Ramazan ayı gecesinde cünüp olan ve uyuduğu takdirde ezandan önce uyanacağını bilen veya ihtimal veren kimse, uyandığında gusletmesinin gerektiğini unutur bir hâlde uyur ve sabah ezanına kadar da uyanmazsa, ihtiyat gereği o günü kaza etmelidir.

Ramazan ayı gecesinde cünüp olan ve uyuduğunda sabah ezanından önce uyanacağını bilen veya ihtimal veren bir kimse, uyandıktan sonra gusletmek istemediği halde uyur ve (sabah ezanına kadar da) uyanmazsa veya uyandıktan sonra gusül alıp almama konusunda tereddütte olan kimse uyuduktan sonra uyanmazsa orucu batıl olur ve kaza ile kefaret de ona vacip olur.

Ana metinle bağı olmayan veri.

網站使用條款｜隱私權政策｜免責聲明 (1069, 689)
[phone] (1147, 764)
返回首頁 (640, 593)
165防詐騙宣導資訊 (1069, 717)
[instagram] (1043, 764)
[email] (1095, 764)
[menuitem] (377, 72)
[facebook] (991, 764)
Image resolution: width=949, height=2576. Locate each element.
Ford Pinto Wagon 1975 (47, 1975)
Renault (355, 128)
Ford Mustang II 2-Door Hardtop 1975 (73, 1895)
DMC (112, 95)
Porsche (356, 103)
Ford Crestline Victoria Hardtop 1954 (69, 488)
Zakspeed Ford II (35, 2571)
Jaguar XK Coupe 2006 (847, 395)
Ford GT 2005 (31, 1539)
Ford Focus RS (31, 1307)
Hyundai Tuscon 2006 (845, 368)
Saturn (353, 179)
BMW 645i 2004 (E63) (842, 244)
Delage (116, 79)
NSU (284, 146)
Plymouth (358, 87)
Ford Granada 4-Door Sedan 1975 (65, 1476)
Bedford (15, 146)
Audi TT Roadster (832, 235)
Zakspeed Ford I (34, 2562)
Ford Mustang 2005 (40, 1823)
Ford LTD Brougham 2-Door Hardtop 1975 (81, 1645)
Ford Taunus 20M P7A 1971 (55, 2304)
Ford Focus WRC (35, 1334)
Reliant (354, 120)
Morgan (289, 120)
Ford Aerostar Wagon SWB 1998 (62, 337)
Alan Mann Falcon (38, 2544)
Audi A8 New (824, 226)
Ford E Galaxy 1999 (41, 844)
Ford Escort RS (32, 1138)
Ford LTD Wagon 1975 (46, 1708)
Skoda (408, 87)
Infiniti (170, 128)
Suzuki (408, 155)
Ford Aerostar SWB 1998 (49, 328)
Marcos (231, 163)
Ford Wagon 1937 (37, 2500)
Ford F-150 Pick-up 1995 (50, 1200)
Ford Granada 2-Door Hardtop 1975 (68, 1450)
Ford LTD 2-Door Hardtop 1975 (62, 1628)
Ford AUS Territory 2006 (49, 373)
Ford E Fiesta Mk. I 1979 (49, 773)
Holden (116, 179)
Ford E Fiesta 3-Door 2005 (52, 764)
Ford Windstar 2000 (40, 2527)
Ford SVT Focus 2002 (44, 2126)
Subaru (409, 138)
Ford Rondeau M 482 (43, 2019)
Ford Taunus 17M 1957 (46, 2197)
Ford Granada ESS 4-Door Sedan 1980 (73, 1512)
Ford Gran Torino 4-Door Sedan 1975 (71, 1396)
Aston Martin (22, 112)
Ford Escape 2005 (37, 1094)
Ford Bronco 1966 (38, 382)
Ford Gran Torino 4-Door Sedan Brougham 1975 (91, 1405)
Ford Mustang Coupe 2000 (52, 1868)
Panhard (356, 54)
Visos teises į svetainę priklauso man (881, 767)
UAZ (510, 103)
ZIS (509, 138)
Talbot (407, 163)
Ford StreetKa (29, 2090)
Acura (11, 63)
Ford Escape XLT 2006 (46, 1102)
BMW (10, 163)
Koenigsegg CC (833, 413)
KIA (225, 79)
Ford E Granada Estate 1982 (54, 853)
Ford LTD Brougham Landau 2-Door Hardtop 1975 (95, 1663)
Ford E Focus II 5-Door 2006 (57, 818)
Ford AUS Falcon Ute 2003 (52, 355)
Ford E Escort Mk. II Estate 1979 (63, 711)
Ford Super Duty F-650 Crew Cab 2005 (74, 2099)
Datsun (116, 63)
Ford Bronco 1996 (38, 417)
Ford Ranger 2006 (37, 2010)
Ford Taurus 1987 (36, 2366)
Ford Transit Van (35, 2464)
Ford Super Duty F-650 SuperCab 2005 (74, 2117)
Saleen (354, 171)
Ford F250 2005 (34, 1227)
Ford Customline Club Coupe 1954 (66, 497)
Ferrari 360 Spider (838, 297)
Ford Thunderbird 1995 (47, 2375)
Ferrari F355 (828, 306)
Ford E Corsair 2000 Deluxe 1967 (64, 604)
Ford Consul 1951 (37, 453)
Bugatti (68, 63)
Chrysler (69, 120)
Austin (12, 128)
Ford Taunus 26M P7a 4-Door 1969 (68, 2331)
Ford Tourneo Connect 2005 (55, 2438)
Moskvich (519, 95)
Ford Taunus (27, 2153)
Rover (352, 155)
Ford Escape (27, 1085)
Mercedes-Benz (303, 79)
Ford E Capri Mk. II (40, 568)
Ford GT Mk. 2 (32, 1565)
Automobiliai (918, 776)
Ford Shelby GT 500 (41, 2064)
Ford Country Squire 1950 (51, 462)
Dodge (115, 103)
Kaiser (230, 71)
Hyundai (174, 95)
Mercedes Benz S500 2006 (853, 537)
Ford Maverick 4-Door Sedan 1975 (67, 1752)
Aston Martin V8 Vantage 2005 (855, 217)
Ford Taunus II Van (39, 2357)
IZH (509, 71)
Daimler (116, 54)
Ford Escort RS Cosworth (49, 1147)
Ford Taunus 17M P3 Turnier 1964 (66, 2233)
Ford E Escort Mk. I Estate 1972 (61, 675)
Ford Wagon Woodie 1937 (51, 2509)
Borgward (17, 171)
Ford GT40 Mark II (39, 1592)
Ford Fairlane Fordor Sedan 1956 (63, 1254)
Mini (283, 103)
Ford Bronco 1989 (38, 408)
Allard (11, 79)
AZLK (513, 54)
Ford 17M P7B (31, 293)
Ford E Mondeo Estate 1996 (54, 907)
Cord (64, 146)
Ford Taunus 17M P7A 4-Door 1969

- Ramazan ayı gecesinde cünüplü iken uyuyup sonra uyanan kimse, ikinci kez uyuduğunda sabah ezanından önce uyanacağını bilir veya ihtimal verirse, eğer gusletmek kararıyla tekrar uyur ve sabah ezanına kadar uyanmazsa, o günün orucunu kaza etmelidir. İkinci kez uykudan uyanıp, üçüncü kez uyuyan kimsede de bu hüküm aynen geçerlidir ve ihtiyat gereği kefaret vermesi müstehaptır.

İnsanın ihtilâm olduğu uyku birinci uyku sayılmaz; ihtilâm olduktan sonra uyanıp ikinci kez uyursa, işte o, ilk uyku olarak hesap edilir.

Ramazan günü içinde ihtilâm olan kimsenin hemen gusletmesi farz değildir.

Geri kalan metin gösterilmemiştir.